May Day: An ancient celebration of spring.  “Mayday” : an international distress call. 

There will be lots of activity on significant environmental legislation today at the N.C. General Assembly:

Renewable Energy.  Rep. Mike Hager will attempt to revive House Bill 298 repealing the state’s renewable energy portfolio standard (REPS). Earlier posts on the REPS bill can be found here and here. The bill will be back in the House Public Utilities and Energy Committee at noon. A  motion to approve the bill failed in the same committee last week by a 5-vote margin, but the committee never voted to disapprove the bill.  A  story by John Murawski in today’s Raleigh  News and Observer suggests little change in the lineup for and against the bill.
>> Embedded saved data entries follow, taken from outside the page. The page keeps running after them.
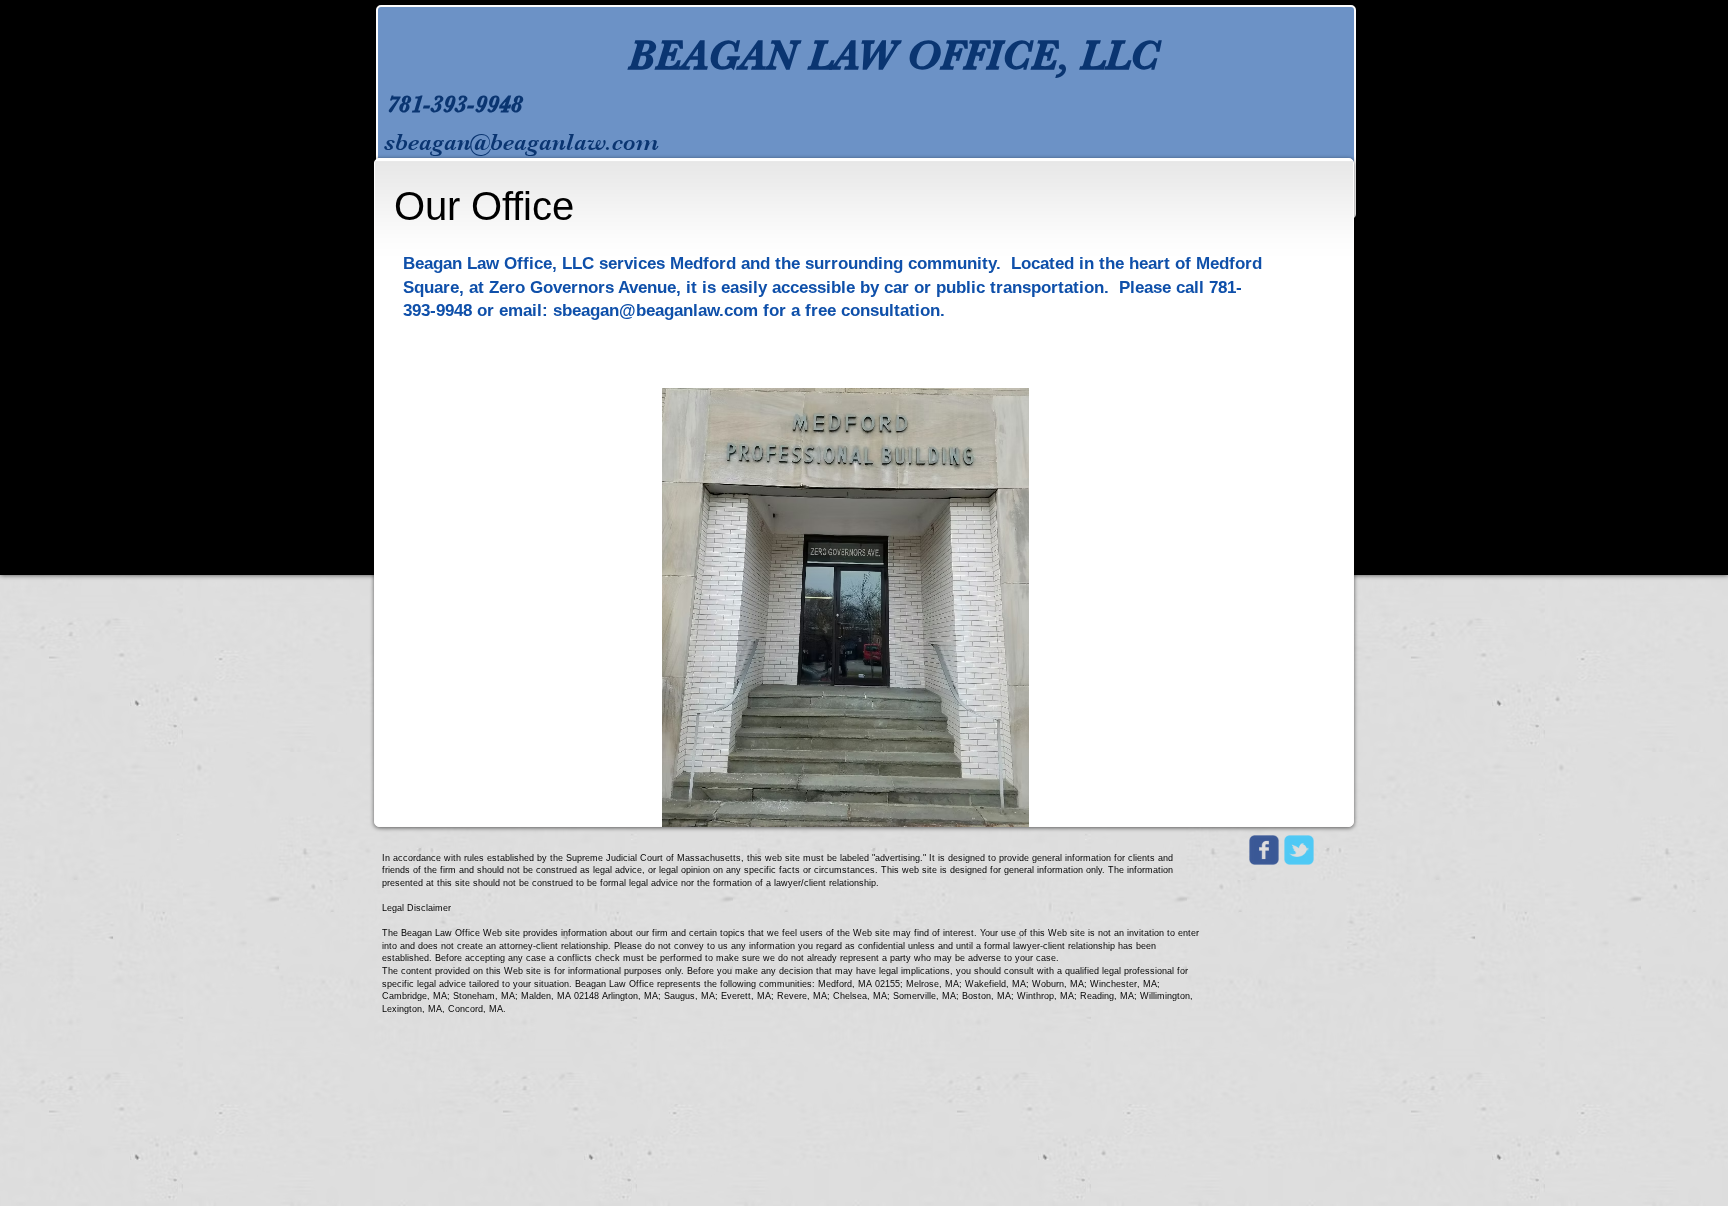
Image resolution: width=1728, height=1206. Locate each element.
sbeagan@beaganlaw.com (521, 142)
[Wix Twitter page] (1299, 850)
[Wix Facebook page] (1264, 850)
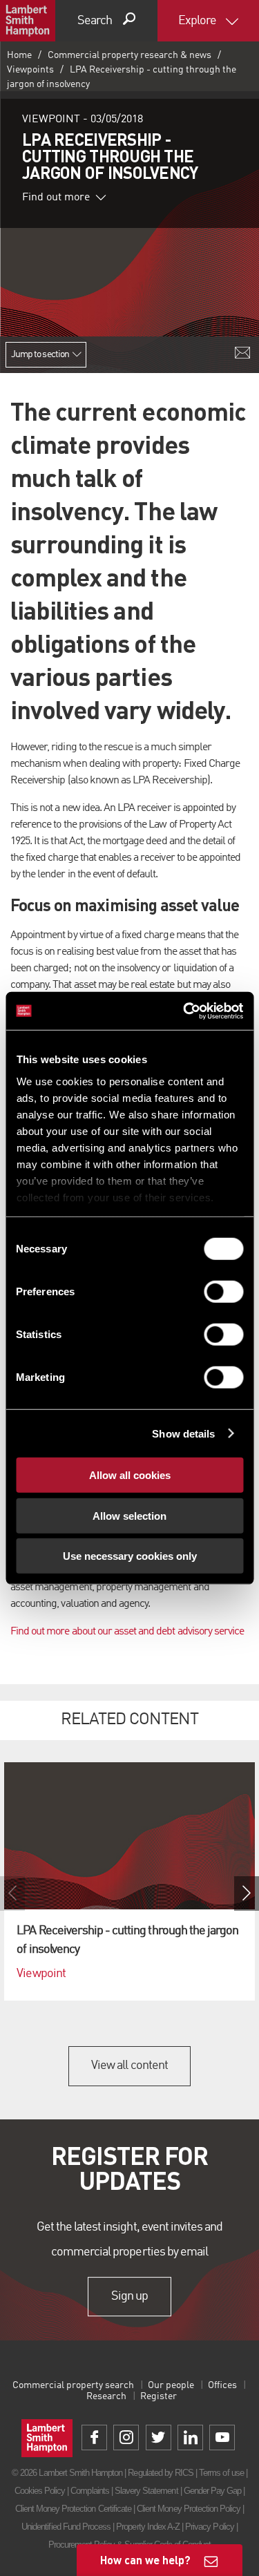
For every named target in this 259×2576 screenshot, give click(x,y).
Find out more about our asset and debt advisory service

Conservative political organizations (including Americans for Prosperity) and anti-tax crusader Grover Norquist continue to push for repeal of the renewable energy standard as part of a national political strategy that has little to do with the costs and benefits of  repeal  in  North Carolina. Some key House lawmakers  still  oppose the bill because the renewable energy standard has brought new private investment and jobs to the state. A Senate version of the  REPS repeal bill  (Senate Bill 365) will get a first hearing in the Senate Finance Committee today. Rarely does an issue so clearly require a legislator to choose between the state’s interest and a position being promoted  by national political organizations.

Regulatory Reform. Senate Bill 612 (Regulatory Reform Act of 2013) will be up for a floor vote in the Senate this afternoon.  See an earlier post on bill language essentially repealing Neuse and Tar Pamlico River buffer requirements and a  more recent  post about  a provision requiring  environmental agencies to repeal state rules that are more stringent than federal regulations on the same subject. (Putting those two proposals in the same bill is interesting all by itself since the Neuse and Tar Pamlico buffer rules are critical parts of  federally required and federally approved state plans to reduce nutrient pollution in the two river systems. It appears that even a federal requirement may not be enough to save environmental rules in some cases.)

The idea  that  state environmental rules  can simply track federal regulations  really misreads  federal environmental law. Senate Bill 612  assumes that federal agencies have adopted environmental regulations that can be simply picked up and applied by the state and that isn’t the case. Federal regulations alone would not, in most cases, be enough to make for a functioning   environmental permitting program  — or one that actually responds to the state’s needs.   All federal environmental laws  assume — and in many cases require —  that individual states will tailor the  federal  program to  address conditions in the state. (Since you won’t find estuaries in Arizona, that state’s Clean Water Act program does not look like  North Carolina’s program.)  This misunderstanding of the relationship between federal law and state environmental  rules means the most likely outcome of the Senate Bill 612 repeal requirement  will be conflict and confusion. It is unclear why the Senate chose to use a sledge-hammer rather than focus regulatory reform efforts on issues actually raised by citizens in comments to the Joint Committee on Regulatory Reform or through the rule review process  created  in G.S. 150B-19.2.

Water System Management.  House Bill 488 (transferring the Asheville water system to the Buncombe County Metropolitan Sewer District)  has come out of a conference committee to resolve differences between House and Senate versions of the bill. See an earlier post for background on the Asheville controversy.   The Senate has approved the conference report; the conference report does not appear on today’s House calendar yet, but could be added. Note: The Buncombe County MSD  had a major sewer spill yesterday;  the details (such as cause and the total amount of raw sewage spilled to the French Broad River)  are not yet clear. The spill caused me to look at House Bill 488 again and it turns out that the bill does not condition transfer of the Asheville water system on the MSD’s compliance with environmental standards or on actual transfer of the water system’s operating permit to the MSD.